Transição energética: paradoxos ou modus operandi?
"Transição energética" é um termo do léxico ambiental que, assim como "desenvolvimento sustentável" e "reciclagem", foi popularizado pela mídia e pela educação formal
Tarcísio Augusto Alves da Silva
Publicado: 03/07/2026 às 08:48
Transição energética (Foto: Magnific)
"Transição energética" é um termo do léxico ambiental que, assim como "desenvolvimento sustentável" e "reciclagem", foi popularizado pela mídia e pela educação formal. Contudo, essa difusão massiva raramente é acompanhada de uma crítica que desvele as ambivalências históricas e políticas do conceito. É por essa razão que a experiência da transição nas sociedades capitalistas conduziu ao surgimento de expressões como "Transição Energética Corporativa" ou "Transação Energética", utilizadas para apontar o interesse econômico que se esconde por trás da narrativa de preocupações ambientais.
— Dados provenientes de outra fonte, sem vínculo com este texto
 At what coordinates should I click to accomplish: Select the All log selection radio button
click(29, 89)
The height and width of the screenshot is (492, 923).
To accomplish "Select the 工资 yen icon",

Assim, ainda que a transição energética pareça paradoxal à primeira vista, por mitigar a emissão de gases poluentes ao mesmo tempo em que amplia injustiças climáticas, essa contradição se revela falsa quando compreendemos sua subordinação à lógica do lucro. O que se supõe ser um paradoxo é, na verdade, o próprio modus operandi do processo.
Os dados publicados no último dia 3 de junho de 2026 no Relatório do Balanço Energético Nacional 2026 (ano-base 2025), pelo Ministério da Minas e Energia (MME), demonstram o avanço das fontes renováveis (hidrelétrica, biomassa, eólica e solar) na matriz elétrica brasileira. Particularmente, a energia solar e eólica apresentaram um crescimento de 24,7% e 8,2%, respectivamente, na oferta interna de energia elétrica, valores para nenhum entusiasta da “energia limpa”, “verde” e “renovável” desprezar.
Observando o setor de energia, como um todo, e sua relação com a emissão de gases de efeito estufa, um dado curioso é apresentado: O perfil de emissões do Brasil em 2022 confirma que a agropecuária, a mudança do uso da terra e o desmatamento foram os grandes vilões do efeito estufa, sendo responsáveis por cerca de 70% das emissões, enquanto a energia representou 20,5% do volume total.
É fundamental registrar que a produção de energia renovável não ocorre no vácuo: ela demanda território e depende diretamente do uso da terra e, em muitos casos, do mar. Por isso, no mundo todo essa energia faz apologia à baixa emissão de carbono, mas convive com severas denúncias de impactos socioambientais, contradizendo o discurso de sustentabilidade promovido por governos e corporações. Existem muitas externalidades negativas (recorrendo ao jargão econômico) que demonstram que a “transição energética” não pode ser analisada de forma isolada.
Embora no caso brasileiro a energia tenha representado, em 2022, 20,5% do volume total de emissão de gases do efeito estufa, os dados sobre o desmatamento apresentados pelo Relatório Anual Desmatamento no Brasil 2026 (MAPbiomas), colocam as energias renováveis como o terceiro maior vetor de desmatamento entre 2019-2025, indicando que o percentual de emissão deste setor tende a ser muito maior do que a contabilizada na geração de eletricidade.
Se a maior parte das emissões de gases de efeito estufa do país ocorre devido ao desmatamento e à mudança no uso da terra, permitir que a expansão de energias renováveis e biocombustíveis degrade ecossistemas nativos cria uma conta climática difícil de fechar: reduzem-se emissões em uma ponta, aumentando-as na outra. Longe de ser um paradoxo, essa dinâmica é o núcleo da lógica corporativa que hoje comanda a transição energética.